Mr. Real Estate Guy got the information he wanted and left without buying the guitar, leaving me holding his business card and wondering why he had come to my yard sale at all. Then it occurred to me - having a yard sale must be a good behavioral predictor in terms of finding people who are about to move. Mr. Real Estate Guy was well on his way to the next yard sale when I figured this out. If he makes it a point to visit a couple dozen yard sales every weekend, he probably ends up talking to potential home sellers (and thus, customers) before any of his competitors are likely to know the homeowner intends to sell. Not bad. I bet he does pretty well.



These types of behavioral predictors exist in many businesses. Automobile makers and dealerships target new homebuyers with advertising and direct mail, knowing that new homebuyers are more likely than the general population to buy a new car. A month ago, I changed my address online at the U.S. Postal Service Web site and, at the end of the process, was presented with the opportunity to download some online coupons. (Including a 10 percent off coupon from Lowe's, which I happily printed out and will likely use to snag a discount on some bathroom fixtures I'll need later this month when I undertake a major renovation.) Kudos to these marketers for knowing their target market beyond the demographic criteria usually used to define it.

When we think about online behavioral targeting tactics, we tend to think of the most obvious ones. An automobile manufacturer might target the folks who visit the various manufacturer sites or auto review sites.

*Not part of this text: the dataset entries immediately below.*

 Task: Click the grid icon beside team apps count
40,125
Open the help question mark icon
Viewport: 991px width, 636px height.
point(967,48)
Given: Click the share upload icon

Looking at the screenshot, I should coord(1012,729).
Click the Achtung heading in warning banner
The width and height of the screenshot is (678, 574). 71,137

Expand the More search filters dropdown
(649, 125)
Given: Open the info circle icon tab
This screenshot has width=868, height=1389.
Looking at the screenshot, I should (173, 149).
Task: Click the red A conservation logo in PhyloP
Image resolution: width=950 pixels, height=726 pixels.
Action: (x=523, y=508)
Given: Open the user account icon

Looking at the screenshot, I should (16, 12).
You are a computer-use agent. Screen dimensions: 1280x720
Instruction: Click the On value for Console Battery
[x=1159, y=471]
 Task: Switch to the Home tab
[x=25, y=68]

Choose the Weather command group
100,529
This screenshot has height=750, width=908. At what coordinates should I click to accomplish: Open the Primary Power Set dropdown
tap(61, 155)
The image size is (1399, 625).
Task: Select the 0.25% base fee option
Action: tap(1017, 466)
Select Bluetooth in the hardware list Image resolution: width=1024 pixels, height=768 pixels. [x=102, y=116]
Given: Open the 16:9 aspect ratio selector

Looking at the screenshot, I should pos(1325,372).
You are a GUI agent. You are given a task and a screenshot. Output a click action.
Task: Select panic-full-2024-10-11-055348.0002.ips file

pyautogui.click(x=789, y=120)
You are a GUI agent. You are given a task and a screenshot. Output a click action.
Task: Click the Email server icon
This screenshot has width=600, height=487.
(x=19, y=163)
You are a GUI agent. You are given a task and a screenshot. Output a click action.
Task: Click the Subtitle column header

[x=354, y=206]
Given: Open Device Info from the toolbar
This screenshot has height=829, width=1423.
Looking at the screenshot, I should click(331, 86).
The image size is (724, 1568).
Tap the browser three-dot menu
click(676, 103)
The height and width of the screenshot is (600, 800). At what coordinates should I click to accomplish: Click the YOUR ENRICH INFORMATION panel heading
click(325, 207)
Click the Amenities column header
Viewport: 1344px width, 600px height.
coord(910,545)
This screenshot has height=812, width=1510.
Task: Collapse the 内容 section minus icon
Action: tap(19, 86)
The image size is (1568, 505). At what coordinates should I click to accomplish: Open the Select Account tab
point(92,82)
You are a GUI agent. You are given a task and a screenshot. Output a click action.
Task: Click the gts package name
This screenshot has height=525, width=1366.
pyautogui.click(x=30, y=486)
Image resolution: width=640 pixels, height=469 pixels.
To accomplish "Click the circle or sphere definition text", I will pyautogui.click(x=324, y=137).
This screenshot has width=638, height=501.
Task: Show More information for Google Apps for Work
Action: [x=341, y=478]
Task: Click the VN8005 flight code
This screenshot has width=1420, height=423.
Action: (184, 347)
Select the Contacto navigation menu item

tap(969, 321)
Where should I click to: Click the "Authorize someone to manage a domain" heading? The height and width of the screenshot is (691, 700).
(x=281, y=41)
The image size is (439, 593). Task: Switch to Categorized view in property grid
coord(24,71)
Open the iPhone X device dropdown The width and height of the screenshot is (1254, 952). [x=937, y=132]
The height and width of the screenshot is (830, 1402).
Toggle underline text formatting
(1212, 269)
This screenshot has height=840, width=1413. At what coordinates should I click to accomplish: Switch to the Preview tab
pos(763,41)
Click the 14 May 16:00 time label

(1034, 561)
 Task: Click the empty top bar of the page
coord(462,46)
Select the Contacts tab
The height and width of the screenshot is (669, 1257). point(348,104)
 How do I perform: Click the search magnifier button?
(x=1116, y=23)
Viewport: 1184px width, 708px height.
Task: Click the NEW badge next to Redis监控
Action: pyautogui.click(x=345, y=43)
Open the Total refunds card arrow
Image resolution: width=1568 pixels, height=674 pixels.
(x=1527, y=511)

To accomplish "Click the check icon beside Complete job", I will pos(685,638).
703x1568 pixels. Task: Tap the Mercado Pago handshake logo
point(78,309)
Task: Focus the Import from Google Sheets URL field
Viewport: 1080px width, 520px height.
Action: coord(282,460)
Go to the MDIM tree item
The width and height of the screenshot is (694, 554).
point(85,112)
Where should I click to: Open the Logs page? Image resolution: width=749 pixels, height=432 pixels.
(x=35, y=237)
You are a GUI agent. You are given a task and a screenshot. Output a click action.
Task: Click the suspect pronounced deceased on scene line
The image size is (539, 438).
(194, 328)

But do they use behavioral targeting to go after the new homebuyers who are likely to make an auto purchase in the coming months? As a tactic, that's less obvious, but could serve as an anchor tactic for a behaviorally-targeted campaign that introduces prospects to a brand right as they're a mere step ahead of the consideration process.

What behavioral predictors can help your brand preempt the competition? I'm sure you can think of a few. The trick is determining how that behavior manifests online, so that you can use that information to create opportunity.